ROI

Is Video the Future of Small Business Marketing?

A unicorn sits on a toilet and poops out rainbow ice cream while a Shakespearian man makes too many innuendos to count. That might not seem like the best way to market your company, but it’s actually the premise of one of last year’s most successful branded videos.

With almost 100 million views combined on Facebook and YouTube, “This Unicorn Changed the Way I Poop” helped put Squatty Potty—which makes a toilet stool to help you take care of business—on the map. It also boosted the company’s sales by over 600 percent, proving how much small businesses can profit from video marketing.

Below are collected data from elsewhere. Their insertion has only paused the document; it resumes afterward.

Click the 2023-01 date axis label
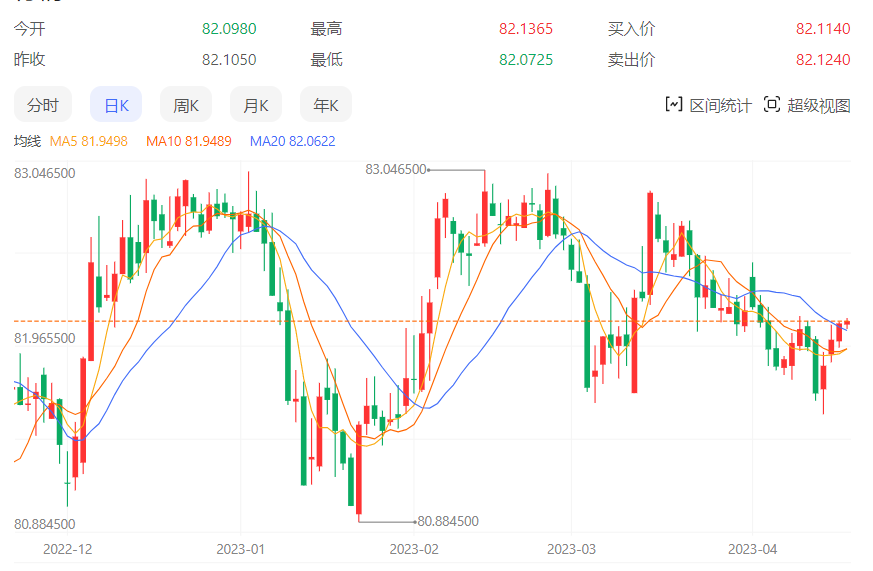 click(240, 549)
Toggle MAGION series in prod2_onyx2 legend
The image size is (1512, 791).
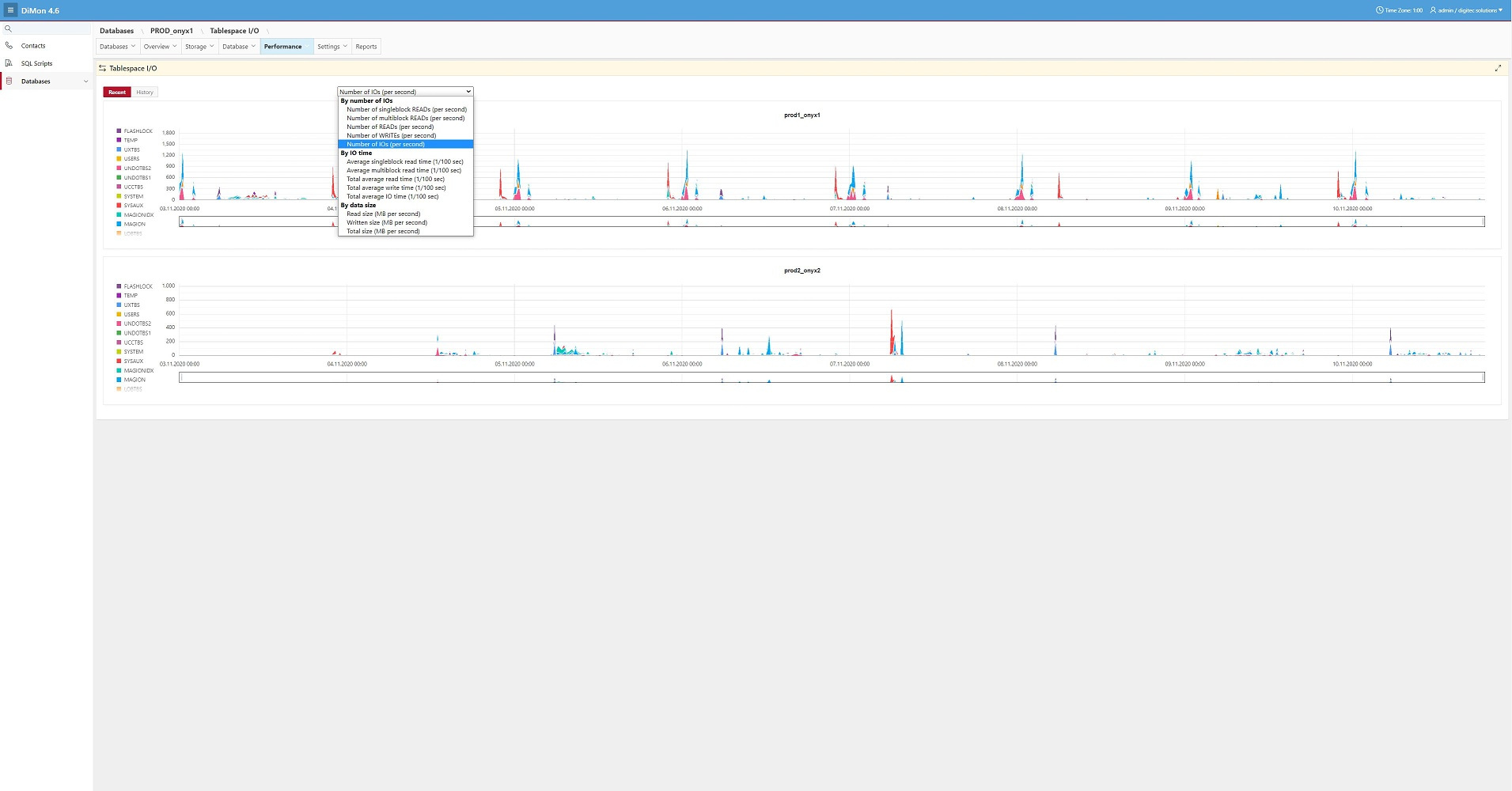pos(134,380)
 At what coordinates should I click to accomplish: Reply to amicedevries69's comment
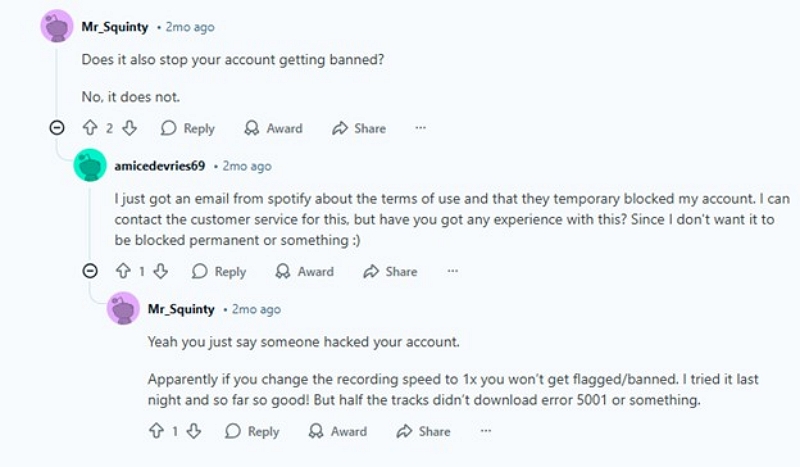tap(219, 271)
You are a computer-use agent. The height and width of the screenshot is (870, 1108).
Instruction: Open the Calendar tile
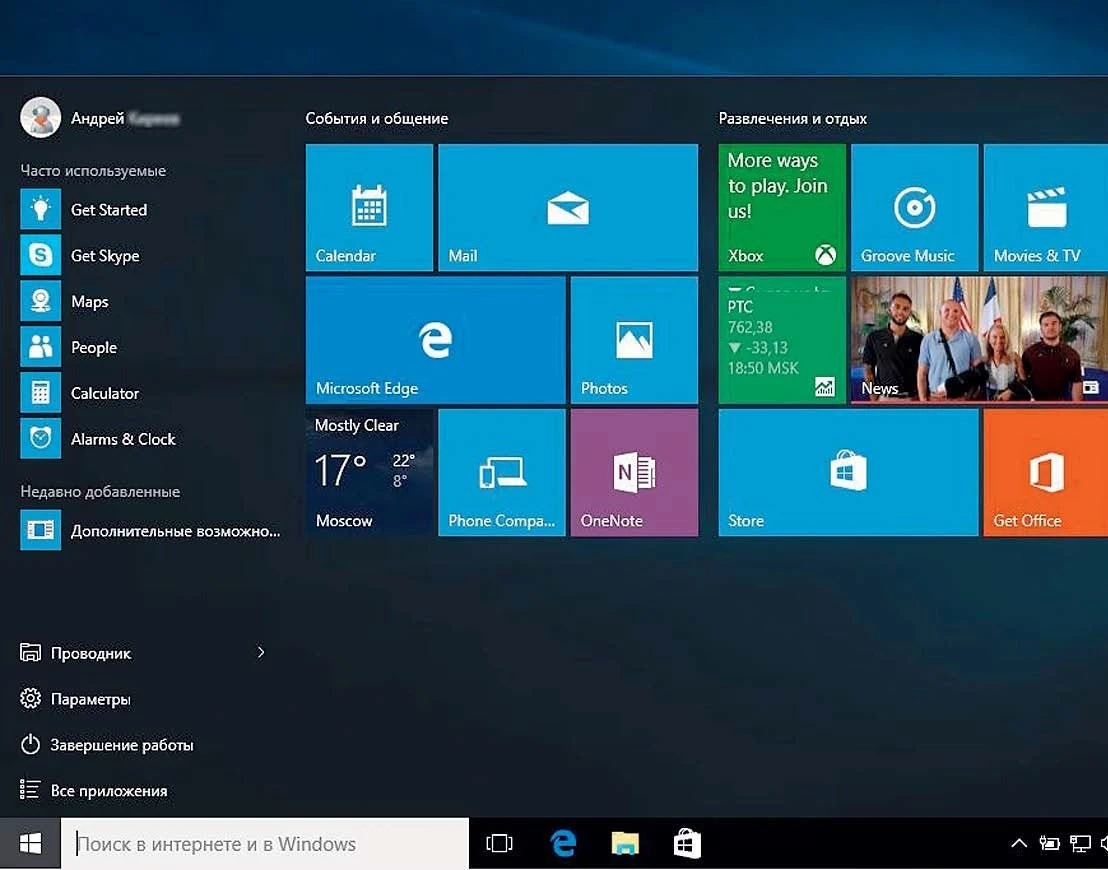(369, 207)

Squatty Potty isn’t alone among small business in tapping the potential of online video. According to a new report from Magisto, which offers video editing software, 85 percent of small businesses are currently using video or intend to use video in the near future, and two-thirds of small businesses create marketing videos at least four times a year. This matches up with a 2015 report from BIA/Kelsey, a media advisory firm, which noted that digital video is the ad industry’s fastest growing medium. By 2018, the report predicts that small business video budgets will surpass those of their enterprise counterparts.

It’s important to note that both of Magisto and BIA/Kelsey have skin in the digital video game. Both stand to gain from increased interest in small business videos. But Magisto went deeper than just typical growth data.

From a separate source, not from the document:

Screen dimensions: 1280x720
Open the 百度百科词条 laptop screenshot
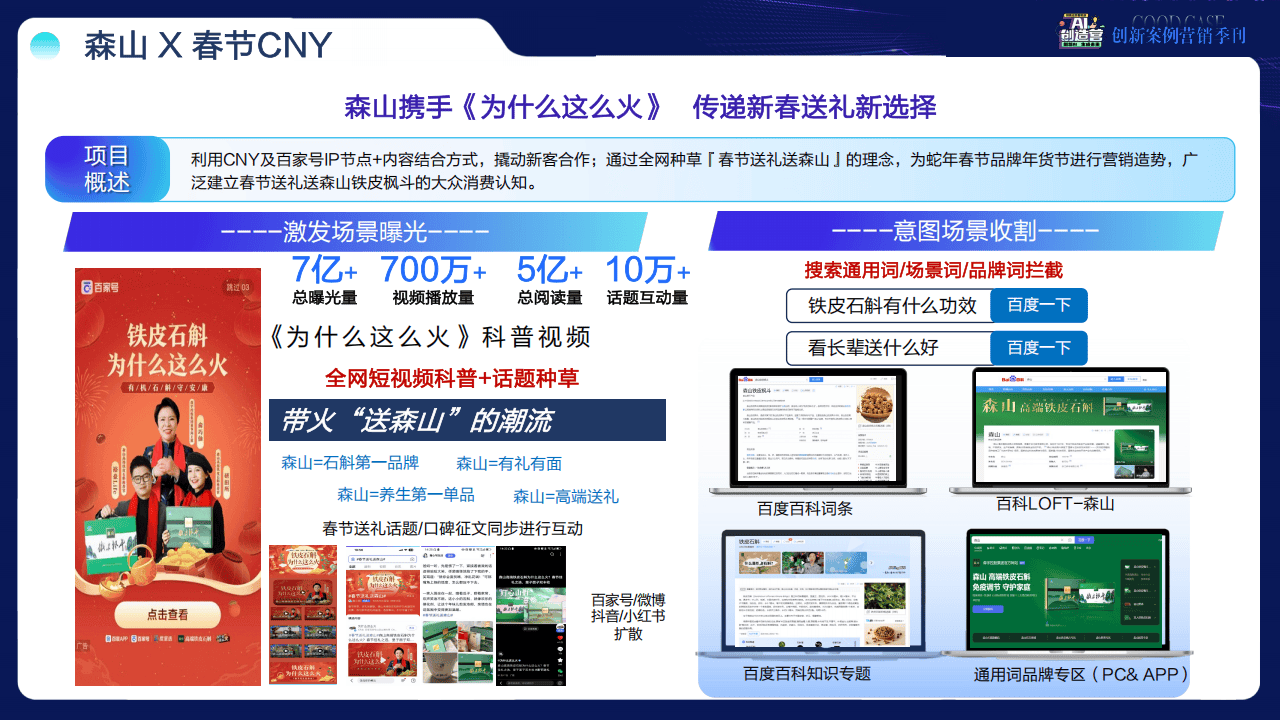(806, 432)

The report also found that small business marketers are 64 percent more likely to post videos on Facebook than YouTube. This shouldn’t be too surprising given that Facebook video has exploded in just the past year, and there are now more than 50 million small businesses on the social network. In general, Facebook is much more small business-friendly than YouTube thanks to the fleshed out Pages feature. Changes to the News Feed algorithm and flashy new features like Facebook Live have also made it easier than ever to rack up video views on the social network—which are coming in at more than 8 billion a day.

This March, Facebook launched a new video feature specifically aimed at small businesses. With Your Business Story, marketers were invited to create a brief video montage that tells their company’s story and showcases their products.

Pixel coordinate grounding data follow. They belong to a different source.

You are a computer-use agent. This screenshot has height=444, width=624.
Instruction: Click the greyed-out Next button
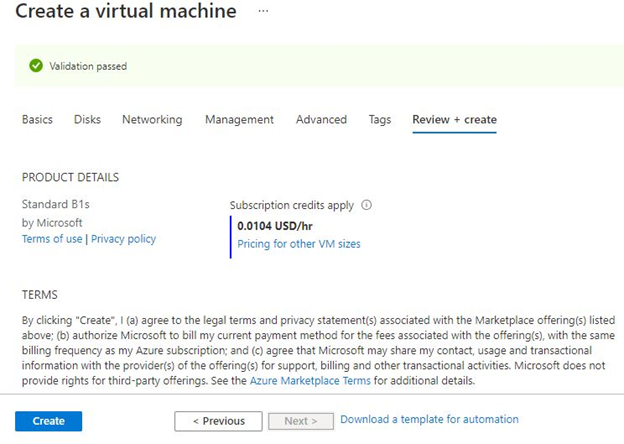coord(300,421)
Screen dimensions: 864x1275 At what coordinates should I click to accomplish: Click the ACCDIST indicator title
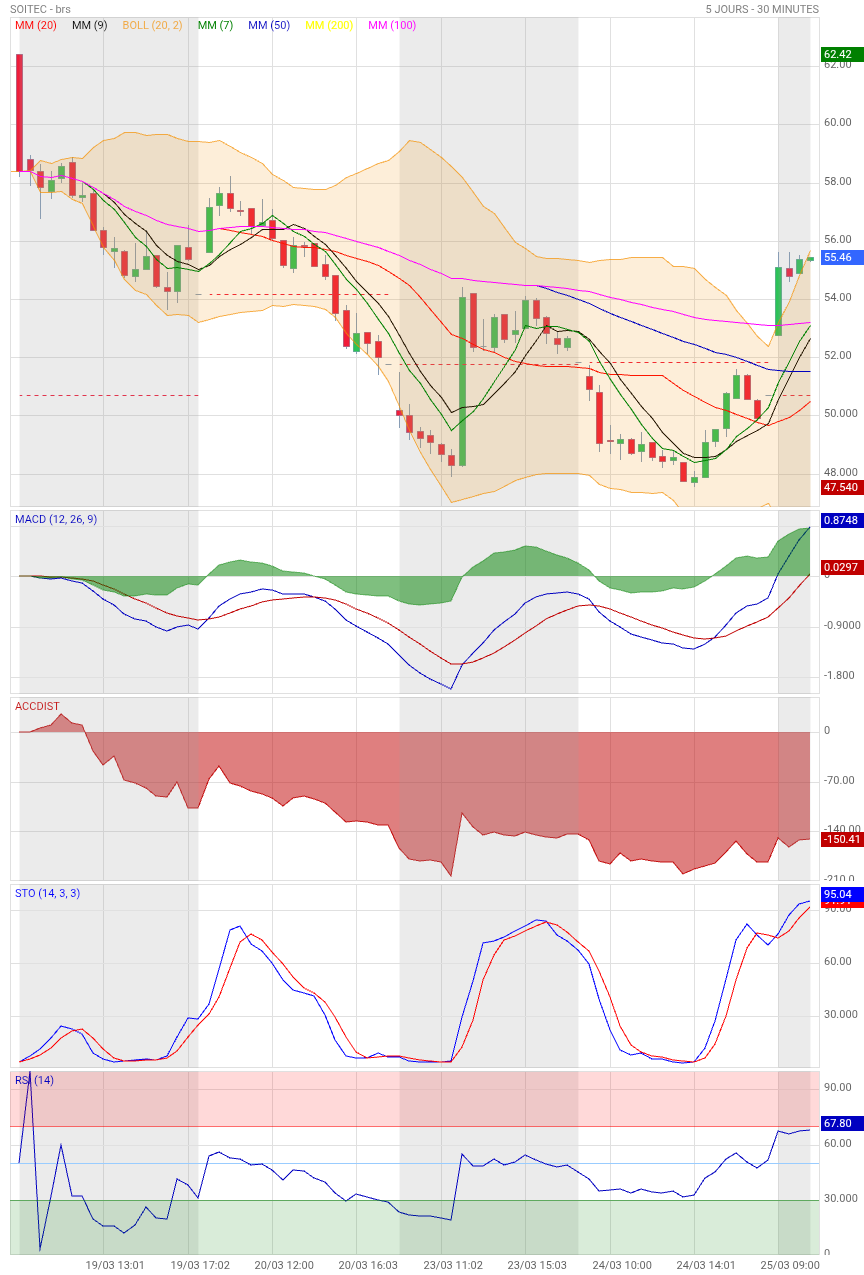(38, 706)
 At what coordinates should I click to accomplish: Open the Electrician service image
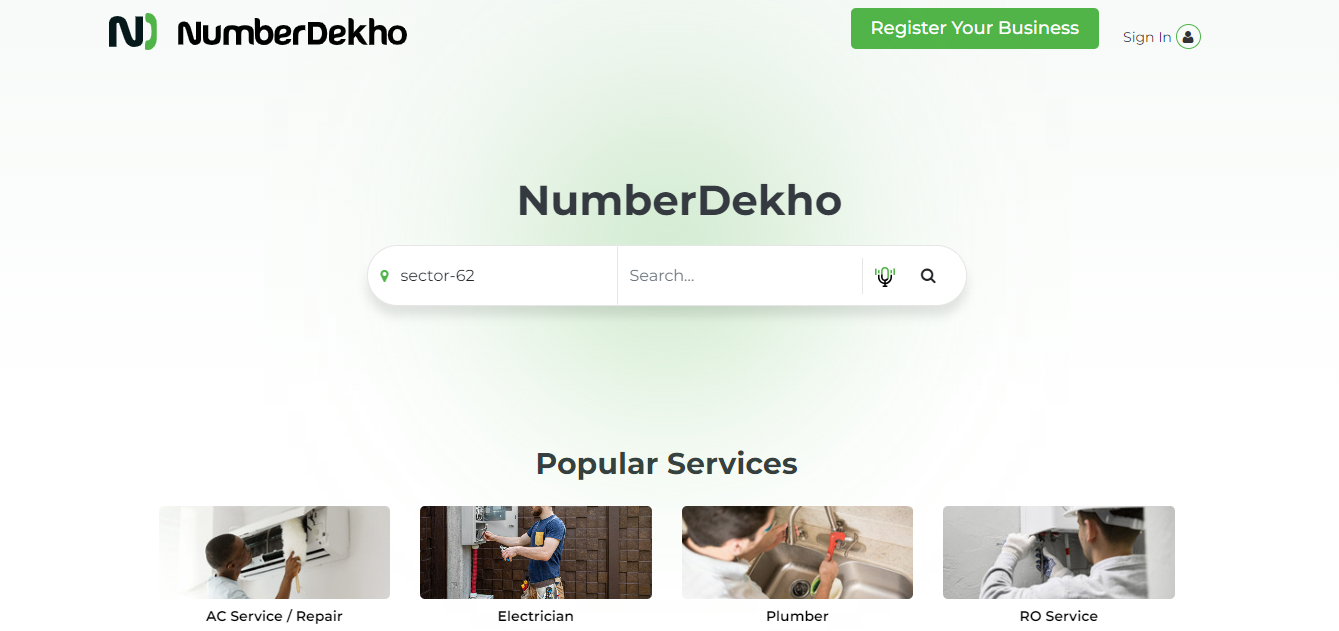pyautogui.click(x=536, y=552)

While the tool was only available for a short period of time, small businesses continue to find their own ways to make innovative video. For instance, August Oak Woodworks cleverly parodied BuzzFeed-style recipe videos with its own tutorial for “cooking” a box, which has over 17 million views.

Despite all this love for Facebook, other major video platforms like YouTube, Vine, Snapchat, and Facebook’s Instagram are also viable options for small businesses looking to invest in digital video marketing.

Last year, The Content Strategist interviewed the team behind Bullfrog Spas’ branded YouTube series, “The Principal,” about how they took their shoestring budget and ended up a finalist for Best Content Marketing Video Series at the 2015 Content Marketing Awards. And small business drunkMall recently targeted millennials on Snapchat with videos to promote its new sunglasses. As a result of the campaign, direct traffic from Snapchat to the company’s site jumped by five percent in just a couple days.

As the Magisto survey suggests, the key marketing goals of small businesses haven’t changed much in the past few years: They still want to generate brand awareness and build customer loyalty. But as they continue to shift away from traditional media like TV and print ads, small business brands like Squatty Potty are demonstrating that digital video—or at least, digital video done right—may be a more viable option than ever.